Die dreidimensionale instrumentierte Ganganalyse Die 3DGA wird als der Goldstandard der Ganganalyse bezeichnet und besteht aus verschiedenen Komponenten. Generell findet die Analyse beim freien Gehen im Labor statt. Alternativ sind Ganganalysen auf dem Laufband möglich. Eine ausführliche klinische Untersuchung der unteren Extremitäten des Patienten gehört immer dazu. Sie umfasst die passive Beweglichkeit, die manuelle Muskelkraft, die Muskellänge und gegebenenfalls die Beurteilung der Spastik bei neuromuskulären Erkrankungen. Um das Computermodell möglichst individuell auf die Masse des Patienten zu skalieren, werden anthropometrische Masse wie Körpergrösse, Gewicht, Beinlänge, femorale und tibiale Torsionsverhältnisse, Knie-, Knöchel- und Ellbogenbreite erfasst.

▶ [DATENAUSZUG]
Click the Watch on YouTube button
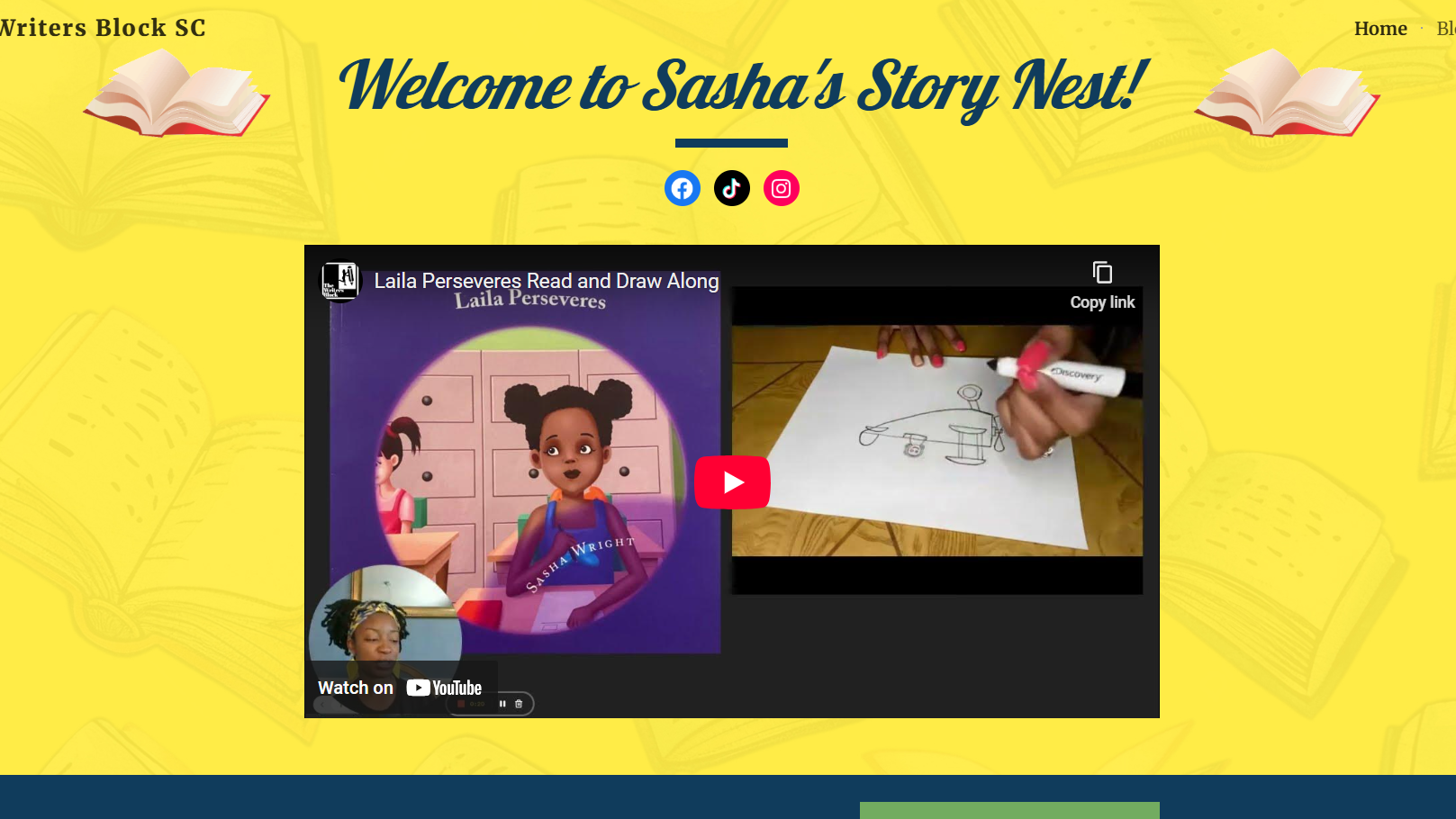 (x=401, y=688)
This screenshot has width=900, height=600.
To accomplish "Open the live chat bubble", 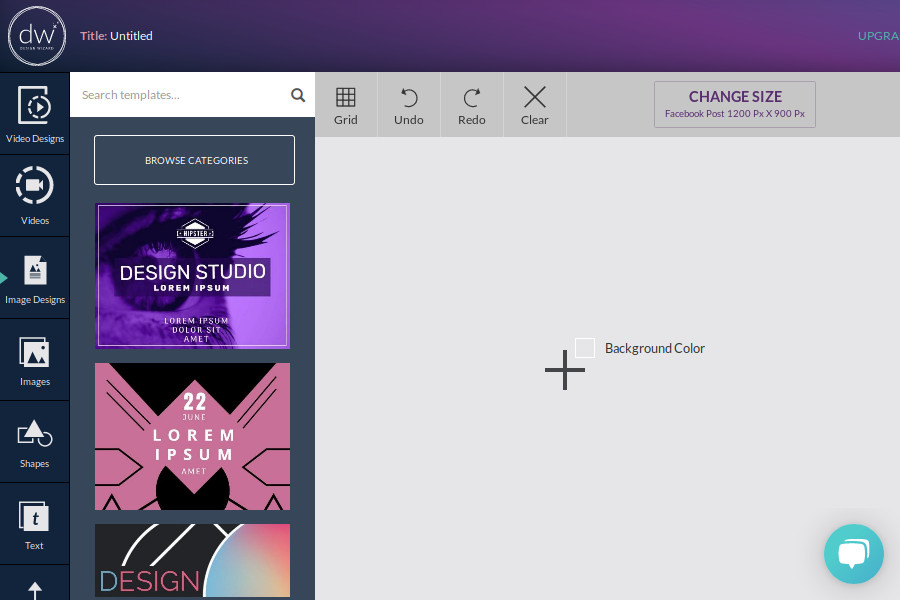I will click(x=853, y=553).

▶ [ANFORDERUNG 1] Zähle alle Bestandteile auf, die der Text zur Ganganalyse für die klinische Untersuchung der unteren Extremitäten nennt.
▶ [ANFORDERUNG 2] Wiederhole wortgetreu den Teil des Textes zur Ganganalyse, der bei den Worten „Die dreidimensionale instrumentierte“ beginnt und nach den Worten „und Ellbogenbreite erfasst.“ endet.

▶ [SCHRIFTLICHE ANTWORT 1]
- die passive Beweglichkeit
- die manuelle Muskelkraft
- die Muskellänge
- gegebenenfalls die Beurteilung der Spastik bei neuromuskulären Erkrankungen

▶ [SCHRIFTLICHE ANTWORT 2]
Die dreidimensionale instrumentierte Ganganalyse Die 3DGA wird als der Goldstandard der Ganganalyse bezeichnet und besteht aus verschiedenen Komponenten. Generell findet die Analyse beim freien Gehen im Labor statt. Alternativ sind Ganganalysen auf dem Laufband möglich. Eine ausführliche klinische Untersuchung der unteren Extremitäten des Patienten gehört immer dazu. Sie umfasst die passive Beweglichkeit, die manuelle Muskelkraft, die Muskellänge und gegebenenfalls die Beurteilung der Spastik bei neuromuskulären Erkrankungen. Um das Computermodell möglichst individuell auf die Masse des Patienten zu skalieren, werden anthropometrische Masse wie Körpergrösse, Gewicht, Beinlänge, femorale und tibiale Torsionsverhältnisse, Knie-, Knöchel- und Ellbogenbreite erfasst.